Morten Beck Rye
Background and activities
My research activity is in the translational field between computational transcriptomics, metabolomics, epigenetics and gene regulation to improve disease outcome predictions and treatment decisions for prostate cancer. This is achieved through a collaboration between BiGR and the MR Cancer Group at NTNU and Department of Urology at St. Olavs Hospital. In our research, I and my colleagues are trying to understand what separates aggressive from indolent prostate cancers at the molecular level through integration of data from various high throughput technologies.
Due to increased focus on men’s health through campaigns and public debate, it is expected that the number of men tested for prostate cancer will increase. A challenge in current prostate cancer diagnostics is the separation of prostate cancer in low, intermediate and high risk groups based on the acquired clinical data, which includes MR-images, tissue biopsies and blood-samples. Limitations in the classification system sometimes lead to undertreatment of high risk cancers. However, a more common problem is probably the tendency to overtreat low risk cancers resulting in unwanted side-effects from treatment for a large group of patients. The goal of our research is to improve the detection of high and low risk prostate cancer in clinical care, both at initial diagnosis and during active surveillance of the disease.
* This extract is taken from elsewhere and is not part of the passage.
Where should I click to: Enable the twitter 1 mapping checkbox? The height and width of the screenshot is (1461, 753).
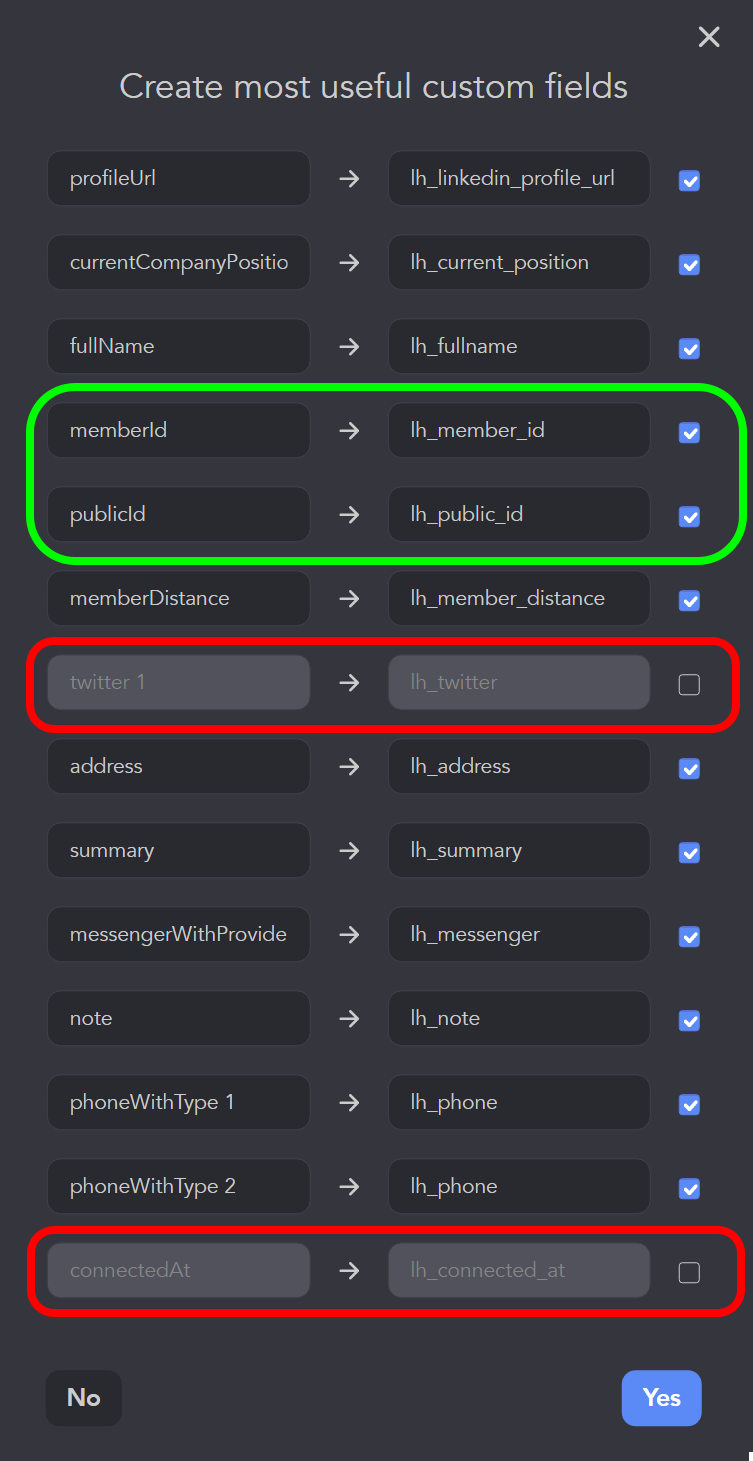pyautogui.click(x=689, y=685)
We are currently developing robust classifiers for aggressive prostate cancer based on molecular data from tissue biopsies. However, our long term vision is that aggressive prostate cancer should be classified through minimally invasive blood-samples or non-invasively through MR-imaging. To achieve this we need to focus on extensive analysis of patient tissue samples using state-of-the-art technology improve our understanding on how prostate tissue characteristics, molecular signals and image features are connected. This is currently the focus of the ongoing ProstOmics project.
Current research directions:
Development and validation of a gene expression signature which can robustly separate indolent and aggressive prostate cancer from clinical patient biopsies.
Inegrating data produced in the ProstOmics project with other huge resources of publicly available data to connect molecular data with tissue and image features. The long-term goal is to improve non-invasive classification of aggressive prostate cancer
Investigating the potential of epigenetic markers for detection of aggressive prostate cancer in blood, urine and prostatic fluid.
In addition I am also involved in the Bioinformatics Core Facility and the Bioinformatics Helpdesk for Elixir Norway, where I am assisting other researchers with bioinformatics analysis, particularly involving Next Generation Sequencing (NGS) data. I am also responsible for an annual course in NGS analysis, hosted biannually by NORBIS.